From: | Pavel Stehule <pavel(dot)stehule(at)gmail(dot)com> |
---|---|
To: | Noah Misch <noah(at)leadboat(dot)com> |
Cc: | Gabriele Bartolini <gabriele(dot)bartolini(at)2ndquadrant(dot)it>, PostgreSQL-development <pgsql-hackers(at)postgresql(dot)org>, Marco Nenciarini <marco(dot)nenciarini(at)2ndquadrant(dot)it> |
Subject: | Re: [PATCH] Support for foreign keys with arrays |
Date: | 2011-11-17 04:50:27 |
Message-ID: | CAFj8pRCEhyC_PK3jJHE5ZS8Qo06+OBpbcjAkELW0skOgewgA5w@mail.gmail.com |
Views: | Raw Message | Whole Thread | Download mbox | Resend email |
Thread: | |
Lists: | pgsql-hackers |
Hello
2011/11/17 Noah Misch <noah(at)leadboat(dot)com>:
> Hi Gabriele,
>
> On Fri, Nov 04, 2011 at 01:48:02PM +0100, Gabriele Bartolini wrote:
>> CREATE TABLE pt (
>> id INTEGER PRIMARY KEY,
>> ...
>> );
>>
>> CREATE TABLE ft (
>> id SERIAL PRIMARY KEY,
>> pids INTEGER[] REFERENCES pt,
>> ...
>> );
>
> This seems useful.
>
will be supported situation
CREATE TABLE main(
id int[] PRIMARY KEY,
...
);
CREATE TABLE child(
main_id int[] REFERENCES main(id),
??
Regards
Pavel Stehule
> I'm assuming the SQL spec says nothing about a feature like this?
>
>> This patch is for discussion and has been built against HEAD.

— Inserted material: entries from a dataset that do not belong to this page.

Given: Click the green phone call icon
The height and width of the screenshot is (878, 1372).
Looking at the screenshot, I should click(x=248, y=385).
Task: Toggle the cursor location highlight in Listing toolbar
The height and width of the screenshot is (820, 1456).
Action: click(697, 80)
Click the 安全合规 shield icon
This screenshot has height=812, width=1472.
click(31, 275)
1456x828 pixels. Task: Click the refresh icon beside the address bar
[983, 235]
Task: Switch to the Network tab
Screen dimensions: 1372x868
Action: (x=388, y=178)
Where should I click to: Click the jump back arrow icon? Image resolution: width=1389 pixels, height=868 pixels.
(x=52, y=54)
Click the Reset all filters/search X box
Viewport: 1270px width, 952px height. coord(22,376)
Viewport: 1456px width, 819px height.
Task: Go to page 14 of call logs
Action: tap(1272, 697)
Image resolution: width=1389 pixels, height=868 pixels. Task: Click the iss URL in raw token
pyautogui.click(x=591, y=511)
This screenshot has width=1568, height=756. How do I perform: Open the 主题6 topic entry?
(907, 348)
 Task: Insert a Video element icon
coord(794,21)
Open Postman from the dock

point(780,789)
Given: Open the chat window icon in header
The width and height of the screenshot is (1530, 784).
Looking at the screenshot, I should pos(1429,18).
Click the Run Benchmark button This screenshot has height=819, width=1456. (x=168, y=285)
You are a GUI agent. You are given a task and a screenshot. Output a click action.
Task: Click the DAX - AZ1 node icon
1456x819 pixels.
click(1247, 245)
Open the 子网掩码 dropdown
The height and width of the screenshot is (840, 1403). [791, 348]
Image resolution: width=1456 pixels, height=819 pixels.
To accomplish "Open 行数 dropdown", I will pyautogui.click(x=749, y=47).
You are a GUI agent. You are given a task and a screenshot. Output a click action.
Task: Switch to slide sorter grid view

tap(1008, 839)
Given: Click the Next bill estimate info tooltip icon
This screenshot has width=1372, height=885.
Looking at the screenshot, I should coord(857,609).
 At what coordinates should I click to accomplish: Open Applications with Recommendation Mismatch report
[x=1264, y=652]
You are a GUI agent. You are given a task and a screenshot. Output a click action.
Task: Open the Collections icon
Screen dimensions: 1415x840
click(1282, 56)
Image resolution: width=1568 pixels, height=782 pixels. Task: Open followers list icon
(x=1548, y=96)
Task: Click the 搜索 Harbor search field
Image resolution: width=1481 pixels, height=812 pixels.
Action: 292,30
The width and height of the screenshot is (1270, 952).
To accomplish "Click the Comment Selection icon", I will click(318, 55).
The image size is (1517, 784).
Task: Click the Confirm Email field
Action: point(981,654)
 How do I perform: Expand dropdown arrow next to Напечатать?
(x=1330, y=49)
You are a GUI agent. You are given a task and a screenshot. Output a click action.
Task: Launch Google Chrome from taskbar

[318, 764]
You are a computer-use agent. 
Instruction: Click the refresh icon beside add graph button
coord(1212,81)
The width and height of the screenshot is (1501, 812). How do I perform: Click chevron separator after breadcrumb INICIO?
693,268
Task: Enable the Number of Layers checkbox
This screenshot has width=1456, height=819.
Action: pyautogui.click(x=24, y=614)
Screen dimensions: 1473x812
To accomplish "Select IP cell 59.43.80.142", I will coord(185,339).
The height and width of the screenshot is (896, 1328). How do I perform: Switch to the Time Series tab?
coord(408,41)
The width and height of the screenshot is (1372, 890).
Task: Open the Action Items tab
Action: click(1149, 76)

>> It compiles and passes all regressions tests (including specific ones -
>> see the src/test/regress/sql/foreign_key.sql file).
>> Empty arrays, multi-dimensional arrays, duplicate elements and NULL
>> values are allowed.
>
> With this patch, RI_Initial_Check does not detect a violation in an array that
> contains at least one conforming element:
>
> BEGIN;
> CREATE TABLE parent (c int PRIMARY KEY);
> CREATE TABLE child (c int[]);
> INSERT INTO parent VALUES (1);
> INSERT INTO child VALUES ('{3,1,2}');
> ALTER TABLE child ADD FOREIGN KEY (c) REFERENCES parent; -- should error
> INSERT INTO child VALUES ('{3,1,2}'); -- does error, as expected
> ROLLBACK;
>
> The error message DETAIL on constraint violation would benefit from
> array-FK-specific language. Example of current message:
>
> ERROR: insert or update on table "child" violates foreign key constraint "child_c_fkey"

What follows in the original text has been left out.